Apesar disso, defensores do politicamente correto necessitam posicionar-se de forma mais

estratégica, conquistando o apoio da maioria com base no diálogo, e não de maneira agressiva ou

coercitiva. Afinal, a tentativa de coibir indivíduos a mudarem de opinião, restringindo suas

formas de se expressarem, ditando o que podem ou não podem dizer, é apenas mudar o lado que

oprime sem de fato mudar o sistema como um todo.

A luta por igualdade e por um mundo mais politicamente correto já está iniciada: a

tomada de consciência das pessoas foi o primeiro passo e agora há que se discutir o seu

andamento até o objetivo final. Por se tratar de um movimento de vanguarda, sentimo-nos

seguros em afirmar que o momento atual é só o começo: as gerações futuras – mais conectadas,

informadas e engajadas – provavelmente se posicionarão ainda mais fortemente sobre essas bases

de movimentos já lançados e, com a ajuda das interações sociais, principalmente no ambiente

digital, darão alguns outros passos adiante.

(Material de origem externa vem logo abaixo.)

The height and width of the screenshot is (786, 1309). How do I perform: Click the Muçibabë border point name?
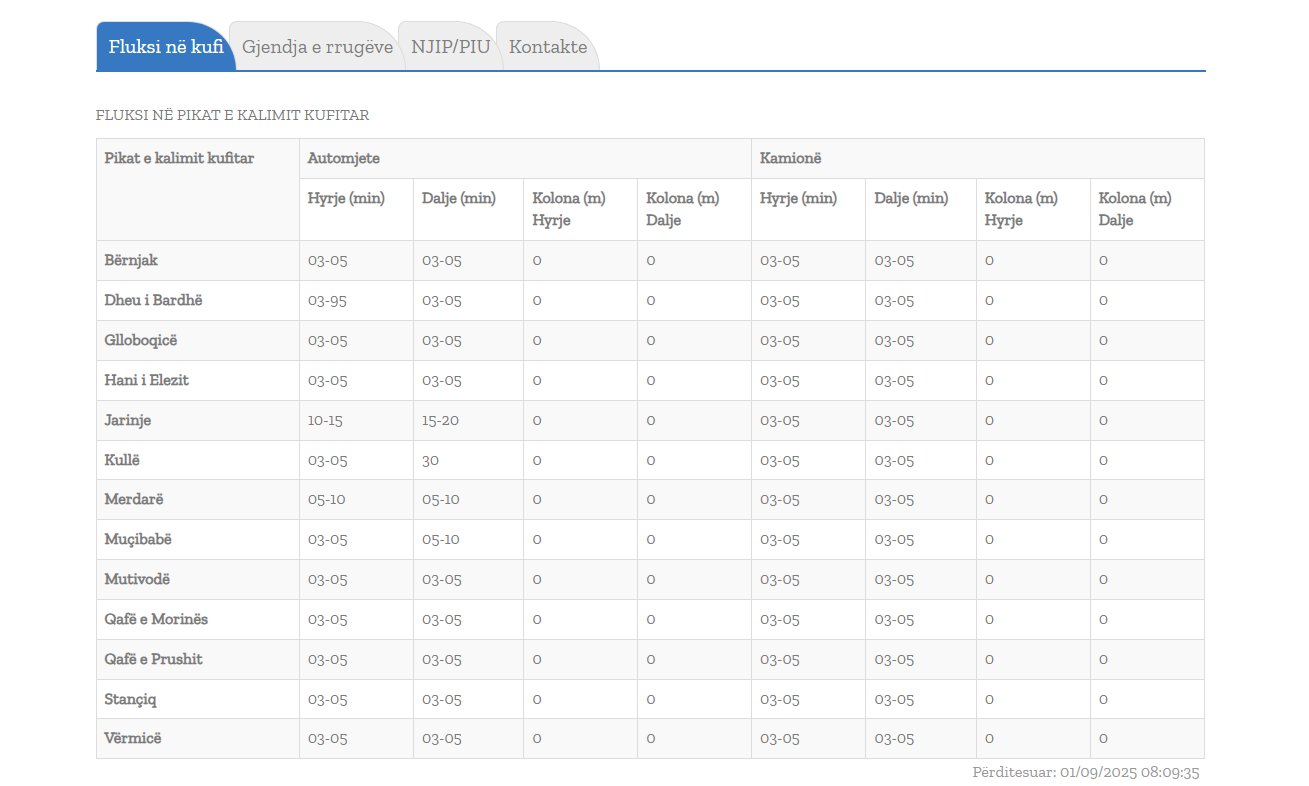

Brevemente, analisamos a influência dessas mudanças sociais sobre marcas e suas

estratégias de comunicação e propaganda. Mais do que nunca, é fundamental que elas entendam

as transformações atuais do mundo e criem cada vez mais empatia pelo público a quem se

dirigem, colocando-se no lugar dele para que as mensagens comunicadas sejam percebidas de

maneira positiva. Somente entendendo a fundo o comportamento de seus consumidores é que

elas conseguirão se engajar a eles, transmitindo uma essência da marca com que seu público

81

tenha identificação e se sintam representados por ela. A relutância das marcas em não

acompanhar as novas discussões sociais acarretará a elas grandes prejuízos e a perda de confiança

e preferência de seu público, sendo, portanto, um grande erro que podem cometer no delicado

contexto atual, trazendo repercussões e resultados negativos.

Esse debate, no entanto, é complexo e não possui uma conclusão assertiva, pois não há

como julgar o que é certo e o que é errado dentro dele. O que nos resta é ter sempre em mente

que o humor, sim, possui um caráter político e uma função social importantes, que muitas vezes

definem o modo como enxergamos o mundo e as interações entre as pessoas. Há que se

compreender que uma piada possui uma força transformadora, devendo-se, portanto, definir o

discurso que se quer defender ou legitimar ao fazer uma piada ou uma brincadeira, por mais

inocentes que elas possam parecer.

Apesar de tudo e por mais que discutamos sobre as melhores formas de se fazer humor,

idealizando aquele em que menos pessoas sintam-se agredidas e inferiorizadas, uma coisa é certa:

há que se rir. O riso, como característica única e exclusivamente humana, nos faz ser o que

somos; é por meio dele que nos comunicamos e interagimos em nossa natureza, sendo impossível

viver sem rir, pois o cômico é integrante fundamental e intrínseco à nossa vida e ao

funcionamento da sociedade. Ao rir, nos percebemos como humanos. Sem ele, o deixamos de ser.